[Start of SELECTION]
Fiction blends into our life. The imaginary is in fact
actual.”
Stories are a wonderful thing! You can lose yourselves
in them, assume a different form or personality – and yet, in
every fairy tale there is a grain of truth.
Finnish photo artist Susanna Majuri
(*1978) is the storyteller of the North. In her pictures, her
thoughts always return to Iceland, the land of her dreams. The
wondrous island with its glaciers, waterfalls and geysers has
long held her in its thrall. She takes inspiration for her
work from the land of legends, fables, stories and music,
weaving together her impressions to create picture galleries
that tell of her own life and emotions.
[End of SELECTION]
Please name the country that Susanna Majuri's thoughts always return to in her pictures, according to the passage about her. The material that comes next plays no part in this.
[Start of LISTED ENTRIES]
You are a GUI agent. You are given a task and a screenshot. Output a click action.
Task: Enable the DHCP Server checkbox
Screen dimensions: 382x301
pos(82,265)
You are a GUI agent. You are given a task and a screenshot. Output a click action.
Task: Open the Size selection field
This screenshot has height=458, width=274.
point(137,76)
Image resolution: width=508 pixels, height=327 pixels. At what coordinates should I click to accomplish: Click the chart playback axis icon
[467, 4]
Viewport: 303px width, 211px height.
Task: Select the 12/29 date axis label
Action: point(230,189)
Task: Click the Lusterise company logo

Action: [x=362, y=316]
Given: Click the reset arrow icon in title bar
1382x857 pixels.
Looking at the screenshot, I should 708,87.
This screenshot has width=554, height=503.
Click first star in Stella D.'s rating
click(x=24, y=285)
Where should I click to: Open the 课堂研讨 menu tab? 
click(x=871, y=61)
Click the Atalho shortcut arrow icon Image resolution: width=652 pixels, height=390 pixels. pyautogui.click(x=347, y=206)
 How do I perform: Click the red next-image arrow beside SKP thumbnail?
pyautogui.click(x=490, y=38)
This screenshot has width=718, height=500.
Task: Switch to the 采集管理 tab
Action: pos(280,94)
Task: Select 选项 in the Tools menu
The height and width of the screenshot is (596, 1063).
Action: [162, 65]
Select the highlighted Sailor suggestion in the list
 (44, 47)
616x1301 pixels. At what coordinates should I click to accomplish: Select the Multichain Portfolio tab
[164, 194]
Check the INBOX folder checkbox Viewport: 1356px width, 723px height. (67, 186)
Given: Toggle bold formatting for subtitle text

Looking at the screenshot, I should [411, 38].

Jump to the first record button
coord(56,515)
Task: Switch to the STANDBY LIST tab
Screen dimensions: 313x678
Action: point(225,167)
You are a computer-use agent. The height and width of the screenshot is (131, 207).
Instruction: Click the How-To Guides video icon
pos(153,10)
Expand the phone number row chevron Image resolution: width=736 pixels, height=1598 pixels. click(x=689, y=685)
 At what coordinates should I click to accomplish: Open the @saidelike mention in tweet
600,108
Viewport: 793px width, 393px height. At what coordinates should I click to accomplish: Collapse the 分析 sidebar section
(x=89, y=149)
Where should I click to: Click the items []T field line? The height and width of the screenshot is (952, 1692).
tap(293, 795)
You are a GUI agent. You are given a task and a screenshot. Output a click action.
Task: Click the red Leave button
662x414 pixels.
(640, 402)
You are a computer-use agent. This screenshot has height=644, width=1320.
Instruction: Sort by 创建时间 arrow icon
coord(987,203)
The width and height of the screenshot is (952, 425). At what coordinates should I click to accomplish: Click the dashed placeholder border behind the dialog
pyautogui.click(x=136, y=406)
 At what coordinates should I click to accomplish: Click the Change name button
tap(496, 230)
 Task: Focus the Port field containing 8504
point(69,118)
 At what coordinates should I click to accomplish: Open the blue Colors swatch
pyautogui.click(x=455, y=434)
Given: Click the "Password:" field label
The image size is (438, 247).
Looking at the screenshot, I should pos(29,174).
[End of LISTED ENTRIES]
**SOLUTION FOR THIS TASK**
Iceland, the land of her dreams.